Today has been a pain in the ass with DD. First I get to Cheesecake Factory and they tell my their tablet isn’t working correctly. So I have to place the order and wait 20 minutes. Then they send me to a Burger King that’s located in the eatery of a mile long mall. Now they send me 10 miles to an Indian restaurant that’s closed because of technical issues today WTF. Seems like a lot of people are having problems because every time I go to chat support there’s 30+ people ahead of me. Anyone else having a fcked up day on DD?


----------



## Ab85 (Jul 17, 2016)

uberboy1212 said:


> Today has been a pain in the ass with DD. First I get to Cheesecake Factory and they tell my their tablet isn't working correctly. So I have to place the order and wait 20 minutes. Then they send me to a Burger King that's located in the eatery of a mile long mall. Now they send me 10 miles to an Indian restaurant that's closed because of technical issues today WTF. Seems like a lot of people are having problems because every time I go to chat support there's 30+ people ahead of me. Anyone else having a fcked up day on DD?

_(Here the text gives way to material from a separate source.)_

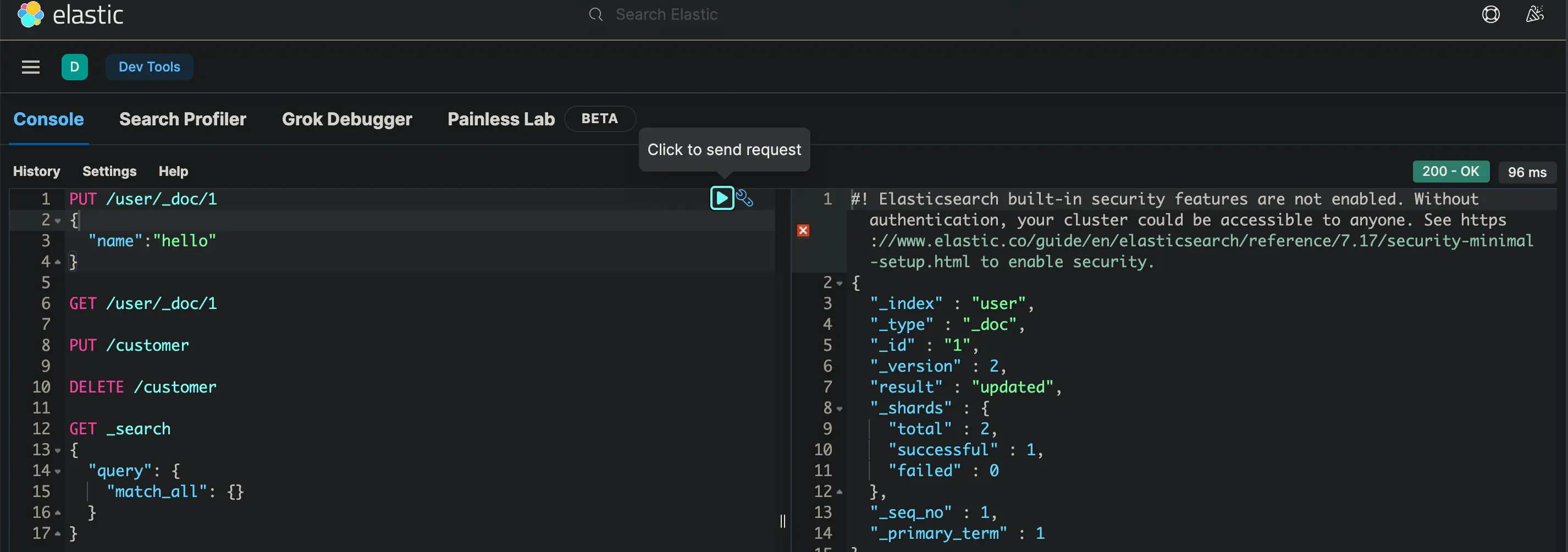The width and height of the screenshot is (1568, 552).
Task: Open the Grok Debugger tab
Action: (x=346, y=119)
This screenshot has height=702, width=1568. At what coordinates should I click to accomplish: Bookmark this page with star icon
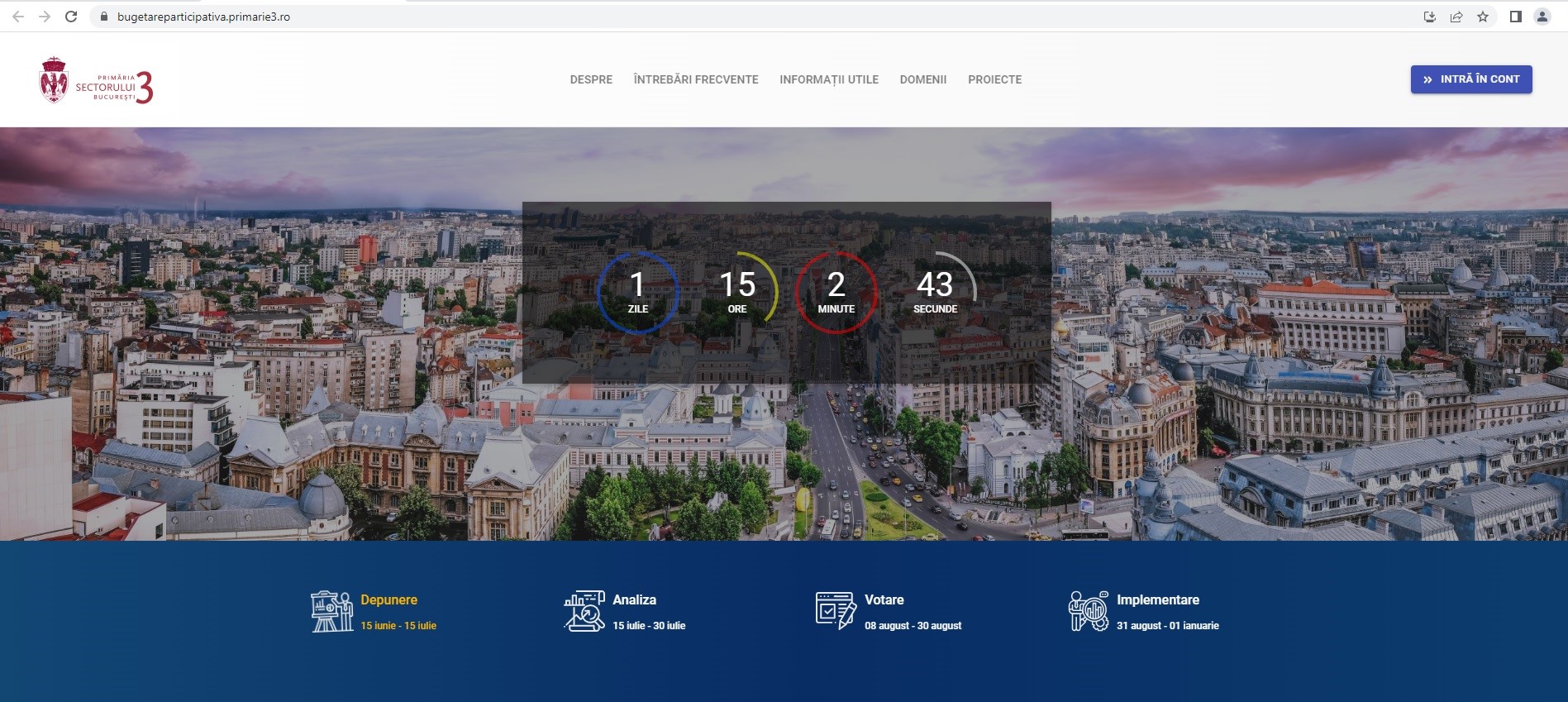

That's everyday with DD they always have problems 
Also why do you take Burger King order from them just decline it


----------



## uberboy1212 (Jan 10, 2017)

Ab85 said:


> That's everyday with DD they always have problems
> Also why do you take Burger King order from them just decline it


My area is new to DD and not very busy on weekdays so I don't really have the option to pick and choose orders. It was a $10+ order and I usually have no problem with BK. Had I known that it was in the giant mall I would have declined it though. Fast food orders are a little annoying but I average $10+ per order so I have no problem doing them.


----------